Les jeunesses algériennes, puisque l’on semble être autorisé à recourir au pluriel tellement les réalités couvertes par ce terme générique sont diverses, ne sont désignées comme catégorie-objet que parce qu’elles sont, à l’instar de multiples niveaux de la société, des catégories sous-analysées. L’imbrication même des différents champs sociaux, à un degré sans doute jamais vu dans notre société, plaide en faveur d’approches interdépendantes. Les bouleversements et les mutations travaillant en profondeur la société algérienne, et relevés par de nombreux observateurs et analystes, sont rarement approchés en tant que produits d’une restructuration sociale globale induite par l’émergence constitutive de certaines catégories sociales comme les jeunes, les femmes, etc. Dès lors, peut-on éviter l’enregistrement des changements en cours, et en profondeur, dans la société algérienne, comme phénomènes en surface, c’est-à-dire, non reliés aux structures en genèse, si l’on fait l’économie d’un autre changement : celui, radical, dans le prisme d’analyse ?
L’état des connaissances relatives aux catégories jeunes apparaît clairement à travers les différentes politiques mises en œuvre, dans notre société, "au profit des jeunes" et où l’assistanat constitue la démarche structurellement dominante. Une question incontournable se pose à ce niveau : l’assistanat en tant que modalité de traitement de la situation des jeunes relève-t-il de la recherche d’une certaine efficience sociale ou plutôt des représentations mentales historiquement produites autour des jeunes ?

▶ _DONNÉES FOURNIES_
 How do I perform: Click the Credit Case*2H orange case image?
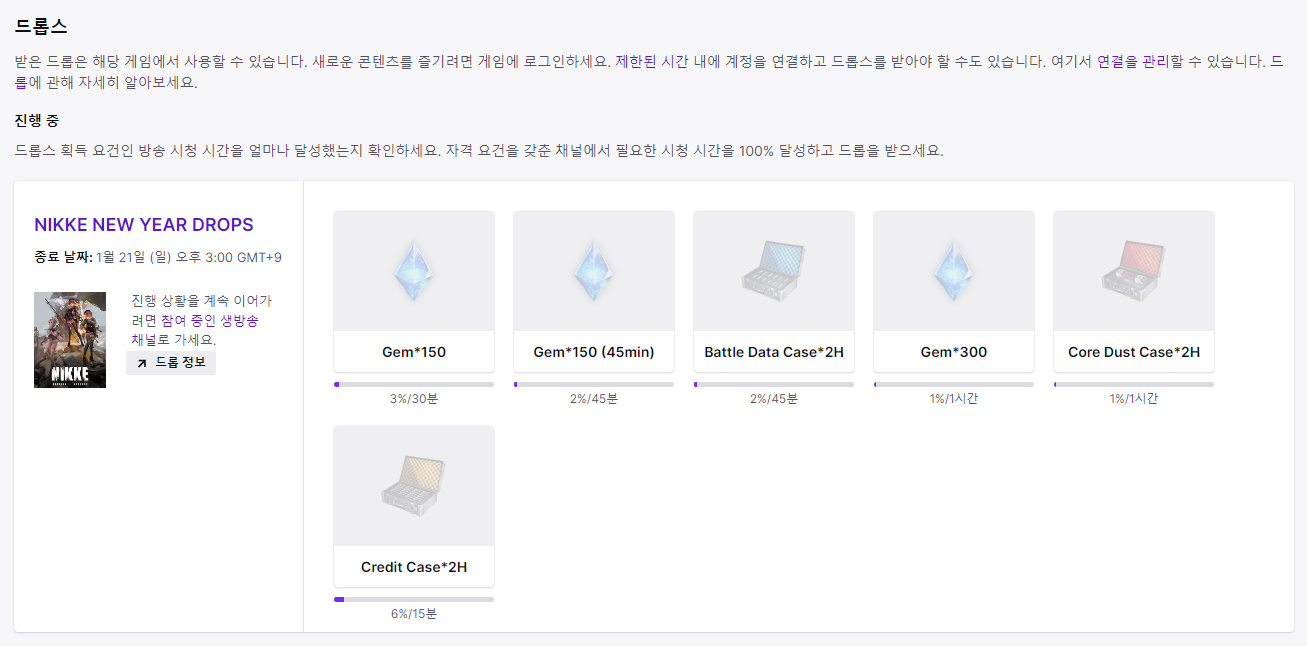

▶ _SÉRIE DE TÂCHES_
**a.** Résumez en deux phrases le paragraphe du texte sur les jeunesses algériennes qui commence par « L’état des connaissances », en conservant ses idées principales.
**b.** Extrayez du texte sur les jeunesses algériennes le passage qui commence à « L’état des connaissances » et se termine à « des jeunes ? ».

▶ _RÉPONSES FOURNIES_
**a.** Les politiques menées « au profit des jeunes » dans la société algérienne, où l’assistanat constitue la démarche structurellement dominante, révèlent clairement l’état des connaissances sur les catégories jeunes. Il faut alors se demander si cet assistanat relève de la recherche d’une certaine efficience sociale ou plutôt de représentations mentales historiquement produites autour des jeunes.

**b.**
L’état des connaissances relatives aux catégories jeunes apparaît clairement à travers les différentes politiques mises en œuvre, dans notre société, "au profit des jeunes" et où l’assistanat constitue la démarche structurellement dominante. Une question incontournable se pose à ce niveau : l’assistanat en tant que modalité de traitement de la situation des jeunes relève-t-il de la recherche d’une certaine efficience sociale ou plutôt des représentations mentales historiquement produites autour des jeunes ?